▶ **PROBLEMS TO SOLVE**
A - According to the essay on religious politicization, in which decade was "under God" added to the pledge?
B - Repeat, word for word, the section of the essay on religious politicization that opens with the words containing "Then, something unprecedented" and closes with "younger Americans continued.".
___ TEXT BLOCK ___
Religious politicization and the generational challenges for religious communities

September 23, 2019

This piece is saying what some of us have been saying for a few years, and what responsible scholars (like Hout and Fischer, whom she mentions in her piece and I do in mine) have been suggesting for a lot longer than that.  Short story: the "religious right" has driven "liberals" away from religious institutions, and this is more pronounced the younger the cohort is (something the A T-D piece doesn't quite bring to the forefront as I think needs to be).  Political polarization in America has infected American religion in a powerful way.

Here's my theory of the case: the rise of the "religious right" in the 1970s and 1980s was itself (in part) a reaction against the large and inescapably religious movement around racial equity of the 1950s and 60s (which also expanded to larger issues of gender and sexual equity as well, by the early 1970s, as David Hollinger and others have noted).  But it produced a tighter association of religiosity and political identity among its members--much tighter than had been the case previously.  

In response, the liberal and progressive churches and religious movements had spent a fair amount of their energy kenotically, creating interreligious and pluralistic institutions to host the moral campaigns they had initially hosted and fuelled.  (Again, Hollinger is really good on this, at least I think so.)  So the response to the religious right was not a "religious left," but rather a (disorganized) liberalism in general.  (There is a larger story to tell here about the confidence of the right and the uncertainty of the left since the 1970s, but leave that to the side for now.)  

Then, something unprecedented happened: the Communist bloc collapsed.  The great enemy of Americanism, "godless Communism," had disappeared.  The fusion of religiosity and Americanism that became prominent in the 1950s (when "under God" was added to the pledge, and "in God we trust" added to the money) had nowhere to go.  Younger people had begun to associate "religion" with right-wing politics in the 1980s, and (perhaps because they largely didn't like right-wing politics), there was a measurable generational decline in religious affiliation in the 80s.  The 90s were a liminal time in this regard, with no major changes but the decline of religious affiliation among younger Americans continued.

Then, another unprecedented thing happened: 9/11.  Suddenly, America was challenged by a new enemy.  But this one was all too godly, though obviously not "godly" in the way that Jerry Fallwell and his friends meant.  (This, by the way, could be behind the attack on Islam as "not a religion" in the past decade.)  Still, the connection between a radical form of religion and perceived attacks on the "American way of life" didn't help.  And younger people continued to drift away from religious institutions.

As an aside, it's useful to note, as T-D does, that many people who are not affiliated with a religious institution still say they believe in a god, and a good number still call themselves religious, and many call themselves "spiritual but not religious."  There's not a lot of atheists in America, or even agnostics.  But the problem is that these people recoil from the institutions that have traditionally hosted, cultivated and sustained these sensibilities, and embedded them in larger civic patterns, have become for many younger people--and by now that means anyone under 50--pretty toxic. 

This is problematic for American civil society in lots of ways.  (One day I'll write a piece on the wonderful idea of "weak ties" for you all.)  But here I just want to note that it's hugely difficult for religious institutions themselves.  Presumably there are many religious leaders out there who want to care for their congregations, whatever their immediate political views.  (And I'm not saying that political views can't have religious implications--they obviously can--but I am trying to resist an identity between them.)  Insofar as religious institutions have a wider and deeper "horizon" of concern about their members than their members' politics, this presents a major problem for such institutions.  Or so I suspect.

Again, tl;dr: It's not just a civil society problem; it's a huge problem for religion in the United States.  And there doesn't seem to be any evidence that things are getting better.
___ AVAILABLE DATA ___
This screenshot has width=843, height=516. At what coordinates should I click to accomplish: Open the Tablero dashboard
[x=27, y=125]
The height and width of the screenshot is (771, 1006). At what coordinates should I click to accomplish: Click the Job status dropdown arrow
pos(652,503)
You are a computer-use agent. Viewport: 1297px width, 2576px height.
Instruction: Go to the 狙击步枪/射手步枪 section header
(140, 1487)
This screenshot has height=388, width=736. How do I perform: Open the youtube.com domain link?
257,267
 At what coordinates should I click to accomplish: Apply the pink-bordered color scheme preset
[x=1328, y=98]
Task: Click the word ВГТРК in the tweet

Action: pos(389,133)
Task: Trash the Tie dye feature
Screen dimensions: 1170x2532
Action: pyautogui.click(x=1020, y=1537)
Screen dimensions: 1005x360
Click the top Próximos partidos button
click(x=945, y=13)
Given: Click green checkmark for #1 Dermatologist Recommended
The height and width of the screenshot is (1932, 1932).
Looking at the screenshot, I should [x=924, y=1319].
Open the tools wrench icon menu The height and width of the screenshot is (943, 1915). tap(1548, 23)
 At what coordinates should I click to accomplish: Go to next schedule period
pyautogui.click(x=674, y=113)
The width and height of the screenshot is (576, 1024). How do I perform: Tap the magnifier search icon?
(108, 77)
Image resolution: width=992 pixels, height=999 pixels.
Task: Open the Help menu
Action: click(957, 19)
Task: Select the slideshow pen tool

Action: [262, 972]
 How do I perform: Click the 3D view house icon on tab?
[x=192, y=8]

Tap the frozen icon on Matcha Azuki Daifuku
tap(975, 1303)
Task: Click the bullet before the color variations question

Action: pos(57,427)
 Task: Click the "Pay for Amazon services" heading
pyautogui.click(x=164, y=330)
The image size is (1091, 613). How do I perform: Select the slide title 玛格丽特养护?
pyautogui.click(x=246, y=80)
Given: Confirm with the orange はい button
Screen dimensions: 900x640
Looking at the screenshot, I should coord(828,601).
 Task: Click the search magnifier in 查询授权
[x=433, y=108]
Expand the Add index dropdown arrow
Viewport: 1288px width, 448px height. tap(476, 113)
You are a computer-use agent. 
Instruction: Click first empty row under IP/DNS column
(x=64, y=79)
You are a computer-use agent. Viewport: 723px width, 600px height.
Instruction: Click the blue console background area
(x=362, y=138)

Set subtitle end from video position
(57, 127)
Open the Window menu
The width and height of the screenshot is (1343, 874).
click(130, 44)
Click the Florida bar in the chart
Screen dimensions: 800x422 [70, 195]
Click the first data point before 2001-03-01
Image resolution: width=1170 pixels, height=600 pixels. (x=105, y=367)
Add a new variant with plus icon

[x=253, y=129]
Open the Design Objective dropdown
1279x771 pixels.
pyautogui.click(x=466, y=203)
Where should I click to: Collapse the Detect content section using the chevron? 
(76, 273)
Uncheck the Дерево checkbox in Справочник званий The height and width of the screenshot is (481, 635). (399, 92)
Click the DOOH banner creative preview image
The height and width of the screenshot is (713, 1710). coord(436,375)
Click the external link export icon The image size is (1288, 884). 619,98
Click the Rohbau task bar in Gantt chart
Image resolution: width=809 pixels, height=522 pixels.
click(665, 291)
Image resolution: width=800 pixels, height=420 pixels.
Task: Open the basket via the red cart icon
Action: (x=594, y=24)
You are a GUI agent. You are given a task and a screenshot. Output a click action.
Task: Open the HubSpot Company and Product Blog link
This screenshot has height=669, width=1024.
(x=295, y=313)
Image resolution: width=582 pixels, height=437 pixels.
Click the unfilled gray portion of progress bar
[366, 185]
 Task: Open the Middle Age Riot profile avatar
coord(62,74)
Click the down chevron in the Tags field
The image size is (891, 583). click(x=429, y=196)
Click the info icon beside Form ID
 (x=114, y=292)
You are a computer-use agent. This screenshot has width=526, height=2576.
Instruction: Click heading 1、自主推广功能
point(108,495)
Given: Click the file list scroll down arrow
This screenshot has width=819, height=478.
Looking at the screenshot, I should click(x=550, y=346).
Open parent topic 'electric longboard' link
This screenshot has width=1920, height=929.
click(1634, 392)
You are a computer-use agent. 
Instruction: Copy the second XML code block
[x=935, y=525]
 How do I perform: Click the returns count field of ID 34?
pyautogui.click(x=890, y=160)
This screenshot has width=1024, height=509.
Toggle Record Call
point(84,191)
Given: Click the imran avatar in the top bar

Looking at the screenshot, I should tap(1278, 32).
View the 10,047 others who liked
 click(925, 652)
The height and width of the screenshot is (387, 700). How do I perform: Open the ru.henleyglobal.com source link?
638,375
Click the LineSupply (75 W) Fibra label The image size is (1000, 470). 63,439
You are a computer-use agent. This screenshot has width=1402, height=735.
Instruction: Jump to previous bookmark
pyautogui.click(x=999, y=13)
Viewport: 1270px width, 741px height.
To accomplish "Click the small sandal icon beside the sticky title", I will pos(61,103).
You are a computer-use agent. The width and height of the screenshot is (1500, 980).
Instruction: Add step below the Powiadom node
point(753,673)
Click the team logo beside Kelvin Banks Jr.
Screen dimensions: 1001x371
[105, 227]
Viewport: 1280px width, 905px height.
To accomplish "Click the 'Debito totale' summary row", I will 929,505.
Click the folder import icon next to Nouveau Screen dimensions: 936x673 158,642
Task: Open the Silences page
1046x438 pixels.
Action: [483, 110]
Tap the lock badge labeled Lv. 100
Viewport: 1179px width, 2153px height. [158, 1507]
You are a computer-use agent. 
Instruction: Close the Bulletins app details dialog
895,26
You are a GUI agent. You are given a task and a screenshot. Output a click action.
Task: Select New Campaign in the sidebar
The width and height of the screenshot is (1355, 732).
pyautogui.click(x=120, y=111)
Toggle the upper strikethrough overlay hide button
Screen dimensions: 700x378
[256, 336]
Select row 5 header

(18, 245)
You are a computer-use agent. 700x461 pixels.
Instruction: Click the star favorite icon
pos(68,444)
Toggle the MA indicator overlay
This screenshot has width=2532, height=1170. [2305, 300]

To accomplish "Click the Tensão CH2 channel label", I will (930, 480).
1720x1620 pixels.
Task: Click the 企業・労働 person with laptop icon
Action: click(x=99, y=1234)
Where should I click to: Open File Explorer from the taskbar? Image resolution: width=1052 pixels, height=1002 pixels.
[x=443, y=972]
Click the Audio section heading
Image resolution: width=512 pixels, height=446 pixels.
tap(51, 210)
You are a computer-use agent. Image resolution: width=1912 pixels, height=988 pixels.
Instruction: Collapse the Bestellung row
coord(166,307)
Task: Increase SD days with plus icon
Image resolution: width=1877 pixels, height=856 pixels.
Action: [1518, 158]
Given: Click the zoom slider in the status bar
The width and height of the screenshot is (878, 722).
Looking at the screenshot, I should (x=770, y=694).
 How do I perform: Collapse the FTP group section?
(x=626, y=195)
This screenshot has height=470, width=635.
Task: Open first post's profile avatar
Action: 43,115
___
▶ **RESULTS FOR EACH TASK**
A - The 1950s.

B -
Then, something unprecedented happened: the Communist bloc collapsed.  The great enemy of Americanism, "godless Communism," had disappeared.  The fusion of religiosity and Americanism that became prominent in the 1950s (when "under God" was added to the pledge, and "in God we trust" added to the money) had nowhere to go.  Younger people had begun to associate "religion" with right-wing politics in the 1980s, and (perhaps because they largely didn't like right-wing politics), there was a measurable generational decline in religious affiliation in the 80s.  The 90s were a liminal time in this regard, with no major changes but the decline of religious affiliation among younger Americans continued.